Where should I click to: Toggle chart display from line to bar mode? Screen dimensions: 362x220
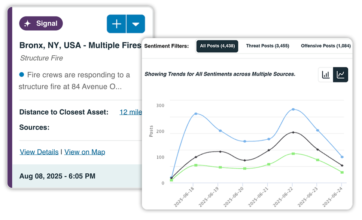[326, 74]
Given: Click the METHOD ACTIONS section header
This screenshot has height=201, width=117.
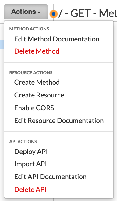Looking at the screenshot, I should [x=29, y=29].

*Prompt:*
Exactly the lines from the line containing "Given: Click the" to the end of the records need to be copied, both ends included, with pictures left out.

*Exercise response:*
Given: Click the METHOD ACTIONS section header
This screenshot has height=201, width=117.
Looking at the screenshot, I should [x=29, y=29].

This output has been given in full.